Certainly, the US has left its offer "on the table" and the game remains to be played. It is unlikely though, that there will be any progress this side of the US election or, for that matter, until there has been an Indian general election.
In that senses, therefore, the collapse of the talks is just another hiatus in a process that has already taken seven years and which can be resuscitated once the global players decide to have another go.
This notwithstanding, that lack of any progress is raising serious questions about the viability of the WTO, articulated by the Irish Times. What may now happen is that the system disintegrates, to be replaced by a series of bi- and multilateral agreements outside the WTO framework.

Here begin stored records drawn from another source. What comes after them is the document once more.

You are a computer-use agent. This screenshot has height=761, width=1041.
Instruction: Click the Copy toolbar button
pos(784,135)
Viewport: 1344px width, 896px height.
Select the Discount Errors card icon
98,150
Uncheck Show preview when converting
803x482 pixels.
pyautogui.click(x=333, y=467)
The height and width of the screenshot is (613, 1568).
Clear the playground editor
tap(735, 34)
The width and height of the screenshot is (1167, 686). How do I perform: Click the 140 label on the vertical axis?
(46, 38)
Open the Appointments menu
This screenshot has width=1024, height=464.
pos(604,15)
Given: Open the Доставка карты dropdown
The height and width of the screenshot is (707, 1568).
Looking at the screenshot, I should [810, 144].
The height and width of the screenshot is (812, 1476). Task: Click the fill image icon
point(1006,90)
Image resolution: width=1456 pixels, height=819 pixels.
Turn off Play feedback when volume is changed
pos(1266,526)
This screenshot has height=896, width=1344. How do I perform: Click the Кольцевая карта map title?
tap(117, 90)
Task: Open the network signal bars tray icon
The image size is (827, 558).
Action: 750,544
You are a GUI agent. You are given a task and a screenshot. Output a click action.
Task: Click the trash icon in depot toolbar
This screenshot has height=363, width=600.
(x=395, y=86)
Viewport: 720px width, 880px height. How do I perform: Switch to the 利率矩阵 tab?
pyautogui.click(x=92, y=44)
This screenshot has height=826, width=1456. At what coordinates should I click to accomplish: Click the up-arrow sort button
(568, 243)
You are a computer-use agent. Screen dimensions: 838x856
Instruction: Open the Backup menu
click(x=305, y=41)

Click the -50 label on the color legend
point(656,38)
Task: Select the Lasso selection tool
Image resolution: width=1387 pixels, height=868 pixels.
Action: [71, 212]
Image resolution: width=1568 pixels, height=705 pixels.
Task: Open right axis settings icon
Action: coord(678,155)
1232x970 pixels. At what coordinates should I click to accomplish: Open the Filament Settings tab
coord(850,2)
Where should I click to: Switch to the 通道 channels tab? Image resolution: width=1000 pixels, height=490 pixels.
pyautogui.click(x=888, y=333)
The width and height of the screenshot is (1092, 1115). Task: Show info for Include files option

Interestingly, that was suggested on the BBC Radio 4 report this evening, the BBC having led its new bulletins all evening on the collapse of the talks. That in itself says something about the level of interest, the collapse having attracted far more attention than the progress of the talks.
On the domestic political front, there has also been little interest. Apart from a ritual statement from Gordon Brown six days ago, there has been little reference to the talks, and almost no comment from the Conservatives. The issue has been all but completely delegated to the EU and thus depoliticised.
Despite that, the repercussions will be felt politically. As The Daily Telegraph remarks, "the failure of the talks is economically disastrous and could be politically destabilising." A deal, it says, could have been worth several hundred billion dollars in increased global activity, a fillip that national economies could use now. "Even more worrying," it adds, "when nations fail to cooperate on trade, it makes conflict more likely."
That, unfortunately, is the truth but it is not one that will impinge directly on our political system. The impact will be felt more directly by the developing world, in continued poverty, instability and, indeed, conflict.
But, for the moment, our political classes are more concerned with the domestic soap opera. Few, if any, will be asking what we as a nation could have done – if anything – to have brought the talks to a successful conclusion – and even fewer will link events to come with the failure.
Having ceded leadership in world trade, we have become impotent by-standers, so bereft of power and influence that we do not even notice its passing. That too is another casualty of the Doha round, the confirmation that the UK is no longer a serious player on the world stage. Now, where others lead, we simply follow.